Mathilde Vion : J’ajoute aussi qu’il est important pour les entreprises de requestionner leur politique RH sur l’inclusion des personnes en situation de handicap et sur les stigmatisations existantes concernant les personnes atteintes de maladies chroniques. Car cette attention est valable pour toutes les problématiques de santé
Pourquoi les entreprises ont-elles tout intérêt à placer les problématiques de santé au rang de leurs préoccupations ?
Nicolas Derche : L’enjeu est crucial car le contexte dans lequel les maladies chroniques se développent a beaucoup évolué ces dernières décennies. Avant, de nombreuses maladies, telles que le VIH, empêchaient de travailler radicalement et la question ne se posait alors pas. Aujourd’hui les avancées thérapeutiques permettent pour de nombreuses personnes atteintes de recouvrir une certaine normalité, et bien souvent même de reprendre des activités. Face à cette réalité, les entreprises vont donc devoir s’adapter de manière à évoluer en même temps que la population active. Notamment dans la prise en charge des différentes étapes de la maladie (diagnostic, prise en charge, traitement…).

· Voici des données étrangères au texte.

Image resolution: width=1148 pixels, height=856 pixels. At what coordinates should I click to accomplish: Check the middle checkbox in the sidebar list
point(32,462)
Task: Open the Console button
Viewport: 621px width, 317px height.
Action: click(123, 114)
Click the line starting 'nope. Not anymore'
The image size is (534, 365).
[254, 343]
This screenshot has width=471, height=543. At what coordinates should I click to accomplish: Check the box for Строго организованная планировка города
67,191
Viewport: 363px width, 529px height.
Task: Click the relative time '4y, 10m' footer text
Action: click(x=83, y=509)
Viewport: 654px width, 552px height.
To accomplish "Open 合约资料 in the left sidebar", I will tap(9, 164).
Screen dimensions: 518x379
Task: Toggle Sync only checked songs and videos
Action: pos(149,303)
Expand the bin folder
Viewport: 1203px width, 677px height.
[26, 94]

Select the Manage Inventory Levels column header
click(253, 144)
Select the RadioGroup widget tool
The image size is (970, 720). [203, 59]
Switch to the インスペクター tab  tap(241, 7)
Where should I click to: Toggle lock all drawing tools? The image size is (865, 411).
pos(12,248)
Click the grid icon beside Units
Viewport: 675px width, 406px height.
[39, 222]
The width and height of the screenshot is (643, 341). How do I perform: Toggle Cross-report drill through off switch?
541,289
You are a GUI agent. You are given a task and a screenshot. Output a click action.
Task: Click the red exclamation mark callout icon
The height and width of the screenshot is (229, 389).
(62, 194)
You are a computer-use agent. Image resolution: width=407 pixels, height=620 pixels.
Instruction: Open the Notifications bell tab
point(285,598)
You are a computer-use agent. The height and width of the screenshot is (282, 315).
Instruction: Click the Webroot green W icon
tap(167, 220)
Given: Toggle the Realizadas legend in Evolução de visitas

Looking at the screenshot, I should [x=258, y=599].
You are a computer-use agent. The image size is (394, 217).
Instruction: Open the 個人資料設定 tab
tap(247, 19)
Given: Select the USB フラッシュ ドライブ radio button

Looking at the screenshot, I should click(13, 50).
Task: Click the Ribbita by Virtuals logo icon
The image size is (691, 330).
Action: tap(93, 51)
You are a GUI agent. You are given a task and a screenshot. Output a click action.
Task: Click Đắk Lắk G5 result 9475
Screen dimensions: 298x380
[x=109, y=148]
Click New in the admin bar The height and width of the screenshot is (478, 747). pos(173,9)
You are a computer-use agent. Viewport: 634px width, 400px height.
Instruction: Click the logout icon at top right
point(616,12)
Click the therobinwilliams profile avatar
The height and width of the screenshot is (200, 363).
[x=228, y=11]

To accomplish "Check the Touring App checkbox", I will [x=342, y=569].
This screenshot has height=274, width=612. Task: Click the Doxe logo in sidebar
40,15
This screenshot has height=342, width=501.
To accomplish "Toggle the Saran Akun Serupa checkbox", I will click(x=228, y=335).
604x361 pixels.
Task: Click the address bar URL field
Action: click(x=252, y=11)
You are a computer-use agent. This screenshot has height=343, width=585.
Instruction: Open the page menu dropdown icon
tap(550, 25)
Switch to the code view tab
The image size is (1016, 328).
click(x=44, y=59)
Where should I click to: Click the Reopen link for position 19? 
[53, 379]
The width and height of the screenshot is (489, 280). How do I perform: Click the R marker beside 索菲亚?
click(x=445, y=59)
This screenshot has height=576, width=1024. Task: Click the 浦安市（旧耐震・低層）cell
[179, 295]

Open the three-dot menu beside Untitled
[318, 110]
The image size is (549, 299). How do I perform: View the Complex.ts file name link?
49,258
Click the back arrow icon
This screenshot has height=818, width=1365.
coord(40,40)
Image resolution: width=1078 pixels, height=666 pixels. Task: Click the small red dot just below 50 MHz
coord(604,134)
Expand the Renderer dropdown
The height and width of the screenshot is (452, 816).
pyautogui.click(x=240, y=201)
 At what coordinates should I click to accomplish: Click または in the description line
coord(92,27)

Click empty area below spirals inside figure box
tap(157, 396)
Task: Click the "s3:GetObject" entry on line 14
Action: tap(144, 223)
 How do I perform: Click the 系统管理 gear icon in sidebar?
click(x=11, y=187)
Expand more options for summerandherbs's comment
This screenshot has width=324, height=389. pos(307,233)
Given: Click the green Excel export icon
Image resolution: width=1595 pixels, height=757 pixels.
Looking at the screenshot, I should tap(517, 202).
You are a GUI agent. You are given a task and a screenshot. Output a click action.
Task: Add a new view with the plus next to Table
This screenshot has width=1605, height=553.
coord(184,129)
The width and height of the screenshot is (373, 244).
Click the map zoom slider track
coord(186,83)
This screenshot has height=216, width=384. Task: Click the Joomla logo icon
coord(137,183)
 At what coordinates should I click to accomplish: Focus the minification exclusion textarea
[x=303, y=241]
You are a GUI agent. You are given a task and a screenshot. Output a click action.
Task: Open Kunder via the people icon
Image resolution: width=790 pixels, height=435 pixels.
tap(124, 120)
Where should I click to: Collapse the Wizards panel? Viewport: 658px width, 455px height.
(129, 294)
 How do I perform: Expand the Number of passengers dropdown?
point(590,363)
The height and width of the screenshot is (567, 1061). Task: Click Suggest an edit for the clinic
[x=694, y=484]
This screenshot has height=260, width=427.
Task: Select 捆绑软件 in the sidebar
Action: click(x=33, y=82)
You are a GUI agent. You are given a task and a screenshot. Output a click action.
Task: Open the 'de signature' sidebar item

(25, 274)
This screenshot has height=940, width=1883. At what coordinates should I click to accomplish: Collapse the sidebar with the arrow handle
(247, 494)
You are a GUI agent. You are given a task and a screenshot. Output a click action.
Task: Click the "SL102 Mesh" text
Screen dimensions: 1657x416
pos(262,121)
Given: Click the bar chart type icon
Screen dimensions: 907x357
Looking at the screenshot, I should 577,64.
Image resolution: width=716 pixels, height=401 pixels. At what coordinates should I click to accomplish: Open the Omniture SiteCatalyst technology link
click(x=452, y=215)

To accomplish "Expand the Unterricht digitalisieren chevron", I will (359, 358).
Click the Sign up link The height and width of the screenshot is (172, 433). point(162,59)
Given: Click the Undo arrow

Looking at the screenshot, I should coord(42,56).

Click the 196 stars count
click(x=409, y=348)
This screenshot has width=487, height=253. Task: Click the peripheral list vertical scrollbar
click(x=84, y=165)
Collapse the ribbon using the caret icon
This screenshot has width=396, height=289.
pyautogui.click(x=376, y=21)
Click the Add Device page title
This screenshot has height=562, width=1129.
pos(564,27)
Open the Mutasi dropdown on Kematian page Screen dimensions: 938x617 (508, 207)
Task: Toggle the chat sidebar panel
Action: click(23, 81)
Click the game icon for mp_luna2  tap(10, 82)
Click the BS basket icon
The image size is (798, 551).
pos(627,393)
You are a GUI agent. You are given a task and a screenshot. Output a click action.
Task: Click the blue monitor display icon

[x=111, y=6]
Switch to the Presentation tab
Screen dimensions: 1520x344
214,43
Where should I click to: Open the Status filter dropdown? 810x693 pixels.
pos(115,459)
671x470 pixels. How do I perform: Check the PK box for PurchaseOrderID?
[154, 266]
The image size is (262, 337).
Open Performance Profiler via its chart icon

Mathilde Vion : Aussi car nous sommes actuellement face à une augmentation des maladies chroniques. Entre les problèmes d’alimentation qui entraînent une hausse de maladies telles que le surpoids, le diabète, le cholestérol ; le dérèglement climatique qui crée des conditions favorables à l’émergence de maladie respiratoires, ou encore les progrès de la médecine qui révèlent par le biais de diagnostics de plus en plus exact de nouvelles pathologies… Le nombre de personnes qui vivent avec une maladie chronique va exploser, et ce sont des personnes qui continueront leur activité en tant que salariés appartenant à l’entreprise. Étant potentiellement tous concernés, la nécessité d’intégrer professionnellement et décemment les problématiques de santé est donc plus actuelle que jamais.